**Work instruction**.
In the entries that follow, the lines from the one with "Given: Click the full_response field tag" through the one with "Given: Click the USA" are the ones to write out, exactly and with both ends included. Nothing else should appear.

━━━ Source material

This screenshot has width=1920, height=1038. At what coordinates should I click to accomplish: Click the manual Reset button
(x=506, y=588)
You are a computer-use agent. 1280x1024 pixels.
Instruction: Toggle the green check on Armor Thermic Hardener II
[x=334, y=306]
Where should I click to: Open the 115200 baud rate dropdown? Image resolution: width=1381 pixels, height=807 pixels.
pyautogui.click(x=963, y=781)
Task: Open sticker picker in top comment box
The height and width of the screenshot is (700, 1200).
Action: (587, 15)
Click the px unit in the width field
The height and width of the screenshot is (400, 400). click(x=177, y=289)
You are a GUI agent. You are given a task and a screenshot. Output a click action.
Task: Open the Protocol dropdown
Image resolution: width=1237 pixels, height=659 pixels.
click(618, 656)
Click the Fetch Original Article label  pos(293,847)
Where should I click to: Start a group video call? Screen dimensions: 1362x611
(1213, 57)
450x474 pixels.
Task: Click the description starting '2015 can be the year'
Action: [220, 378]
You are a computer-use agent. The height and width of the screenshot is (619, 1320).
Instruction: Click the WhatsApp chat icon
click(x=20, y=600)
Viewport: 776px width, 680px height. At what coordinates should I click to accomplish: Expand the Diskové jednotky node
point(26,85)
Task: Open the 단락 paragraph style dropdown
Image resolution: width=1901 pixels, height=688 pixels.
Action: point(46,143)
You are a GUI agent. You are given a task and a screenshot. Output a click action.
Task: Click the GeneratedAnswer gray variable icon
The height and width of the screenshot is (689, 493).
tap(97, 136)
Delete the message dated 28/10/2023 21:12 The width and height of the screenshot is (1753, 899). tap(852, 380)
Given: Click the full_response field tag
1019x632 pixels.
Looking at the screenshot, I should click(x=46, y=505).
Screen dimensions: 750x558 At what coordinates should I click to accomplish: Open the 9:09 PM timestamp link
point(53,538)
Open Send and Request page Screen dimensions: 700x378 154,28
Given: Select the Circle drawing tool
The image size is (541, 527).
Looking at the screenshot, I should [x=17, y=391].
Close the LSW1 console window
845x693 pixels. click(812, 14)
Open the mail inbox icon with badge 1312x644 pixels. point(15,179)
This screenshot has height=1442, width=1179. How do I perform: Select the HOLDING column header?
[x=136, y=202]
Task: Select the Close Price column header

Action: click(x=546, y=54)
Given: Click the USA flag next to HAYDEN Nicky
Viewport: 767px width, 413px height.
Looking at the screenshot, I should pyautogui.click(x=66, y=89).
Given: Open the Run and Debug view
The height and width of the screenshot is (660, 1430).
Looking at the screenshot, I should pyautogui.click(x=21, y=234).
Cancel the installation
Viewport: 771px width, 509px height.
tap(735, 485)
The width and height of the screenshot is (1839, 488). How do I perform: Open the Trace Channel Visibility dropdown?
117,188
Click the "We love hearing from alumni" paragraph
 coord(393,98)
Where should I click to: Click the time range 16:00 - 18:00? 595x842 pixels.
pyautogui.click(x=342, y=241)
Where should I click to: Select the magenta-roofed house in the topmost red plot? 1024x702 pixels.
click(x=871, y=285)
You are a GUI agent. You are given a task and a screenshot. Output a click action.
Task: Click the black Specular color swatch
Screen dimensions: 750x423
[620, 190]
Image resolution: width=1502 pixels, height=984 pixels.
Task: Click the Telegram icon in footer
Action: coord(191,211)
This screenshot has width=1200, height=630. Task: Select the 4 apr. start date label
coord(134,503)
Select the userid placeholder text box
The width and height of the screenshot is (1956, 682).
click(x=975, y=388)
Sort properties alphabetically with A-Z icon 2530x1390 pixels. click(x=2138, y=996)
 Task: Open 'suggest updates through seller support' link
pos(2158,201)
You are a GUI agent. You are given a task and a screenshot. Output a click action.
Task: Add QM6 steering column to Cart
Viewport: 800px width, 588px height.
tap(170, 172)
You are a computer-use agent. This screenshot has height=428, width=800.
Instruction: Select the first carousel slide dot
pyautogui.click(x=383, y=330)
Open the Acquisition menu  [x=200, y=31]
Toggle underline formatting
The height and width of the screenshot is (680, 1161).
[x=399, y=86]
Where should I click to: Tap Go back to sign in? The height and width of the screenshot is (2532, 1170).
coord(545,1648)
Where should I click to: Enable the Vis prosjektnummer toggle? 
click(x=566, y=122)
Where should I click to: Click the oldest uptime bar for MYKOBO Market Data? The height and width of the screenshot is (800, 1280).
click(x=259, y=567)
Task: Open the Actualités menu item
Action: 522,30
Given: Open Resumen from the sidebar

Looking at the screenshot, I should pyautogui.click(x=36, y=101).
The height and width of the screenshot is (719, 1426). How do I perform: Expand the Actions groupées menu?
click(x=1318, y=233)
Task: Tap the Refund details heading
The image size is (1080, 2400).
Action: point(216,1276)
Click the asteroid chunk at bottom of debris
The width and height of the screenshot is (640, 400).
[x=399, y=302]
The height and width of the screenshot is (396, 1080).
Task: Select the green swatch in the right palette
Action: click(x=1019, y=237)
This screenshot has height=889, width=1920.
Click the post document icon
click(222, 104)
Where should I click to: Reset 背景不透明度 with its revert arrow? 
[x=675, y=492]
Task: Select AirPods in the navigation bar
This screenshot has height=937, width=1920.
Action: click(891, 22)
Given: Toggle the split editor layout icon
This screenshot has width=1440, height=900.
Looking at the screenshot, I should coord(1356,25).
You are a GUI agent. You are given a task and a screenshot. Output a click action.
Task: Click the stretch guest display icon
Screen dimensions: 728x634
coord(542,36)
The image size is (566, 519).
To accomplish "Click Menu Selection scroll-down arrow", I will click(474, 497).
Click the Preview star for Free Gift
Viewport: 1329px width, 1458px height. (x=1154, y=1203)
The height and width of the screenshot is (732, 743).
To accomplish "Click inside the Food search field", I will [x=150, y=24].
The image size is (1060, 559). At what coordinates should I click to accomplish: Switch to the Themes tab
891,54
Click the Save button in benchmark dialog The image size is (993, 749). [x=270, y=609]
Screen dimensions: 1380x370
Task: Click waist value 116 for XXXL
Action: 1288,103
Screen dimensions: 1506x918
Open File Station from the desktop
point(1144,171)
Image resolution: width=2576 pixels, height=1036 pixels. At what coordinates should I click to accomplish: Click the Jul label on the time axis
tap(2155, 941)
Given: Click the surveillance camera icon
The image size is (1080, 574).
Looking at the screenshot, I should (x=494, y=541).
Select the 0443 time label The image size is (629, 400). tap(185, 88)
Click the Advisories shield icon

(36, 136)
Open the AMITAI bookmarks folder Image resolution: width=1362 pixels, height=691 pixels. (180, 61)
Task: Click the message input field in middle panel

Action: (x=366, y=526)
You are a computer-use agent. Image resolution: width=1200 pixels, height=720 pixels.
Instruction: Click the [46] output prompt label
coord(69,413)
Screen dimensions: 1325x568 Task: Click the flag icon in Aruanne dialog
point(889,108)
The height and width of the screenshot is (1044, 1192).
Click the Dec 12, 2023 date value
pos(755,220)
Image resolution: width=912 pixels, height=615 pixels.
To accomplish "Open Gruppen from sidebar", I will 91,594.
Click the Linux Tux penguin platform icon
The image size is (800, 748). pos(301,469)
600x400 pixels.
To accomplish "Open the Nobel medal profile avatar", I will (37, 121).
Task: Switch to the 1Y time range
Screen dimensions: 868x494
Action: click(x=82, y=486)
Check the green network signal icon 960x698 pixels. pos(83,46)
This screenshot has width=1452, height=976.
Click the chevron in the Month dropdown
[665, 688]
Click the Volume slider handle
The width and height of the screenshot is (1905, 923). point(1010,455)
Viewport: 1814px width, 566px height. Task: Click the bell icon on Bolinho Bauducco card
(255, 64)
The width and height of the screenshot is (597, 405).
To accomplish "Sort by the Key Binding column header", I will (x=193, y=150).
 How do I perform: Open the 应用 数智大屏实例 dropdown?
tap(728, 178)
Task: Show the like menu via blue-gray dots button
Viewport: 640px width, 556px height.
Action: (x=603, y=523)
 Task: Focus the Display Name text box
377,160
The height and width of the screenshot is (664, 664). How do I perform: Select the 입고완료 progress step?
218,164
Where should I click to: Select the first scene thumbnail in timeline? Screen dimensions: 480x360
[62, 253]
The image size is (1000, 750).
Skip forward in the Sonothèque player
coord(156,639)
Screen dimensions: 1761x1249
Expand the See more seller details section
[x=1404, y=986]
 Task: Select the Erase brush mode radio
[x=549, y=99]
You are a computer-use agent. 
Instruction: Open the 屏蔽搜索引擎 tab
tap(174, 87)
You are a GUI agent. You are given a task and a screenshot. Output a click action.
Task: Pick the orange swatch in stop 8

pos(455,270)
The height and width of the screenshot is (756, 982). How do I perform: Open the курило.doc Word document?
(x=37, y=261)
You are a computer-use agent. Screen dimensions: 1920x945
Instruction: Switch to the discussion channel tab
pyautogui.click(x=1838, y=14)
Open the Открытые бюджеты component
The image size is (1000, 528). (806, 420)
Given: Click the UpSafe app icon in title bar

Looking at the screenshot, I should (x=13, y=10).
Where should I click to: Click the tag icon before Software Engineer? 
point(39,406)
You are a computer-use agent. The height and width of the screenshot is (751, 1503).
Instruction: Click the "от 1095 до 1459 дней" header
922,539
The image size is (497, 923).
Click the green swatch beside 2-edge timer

━━━━━━

**Response area**.
Given: Click the full_response field tag
1019x632 pixels.
Looking at the screenshot, I should click(x=46, y=505).
Screen dimensions: 750x558 At what coordinates should I click to accomplish: Open the 9:09 PM timestamp link
point(53,538)
Open Send and Request page Screen dimensions: 700x378 154,28
Given: Select the Circle drawing tool
The image size is (541, 527).
Looking at the screenshot, I should [x=17, y=391].
Close the LSW1 console window
845x693 pixels. click(812, 14)
Open the mail inbox icon with badge 1312x644 pixels. point(15,179)
This screenshot has height=1442, width=1179. How do I perform: Select the HOLDING column header?
[x=136, y=202]
Task: Select the Close Price column header

Action: click(x=546, y=54)
Given: Click the USA flag next to HAYDEN Nicky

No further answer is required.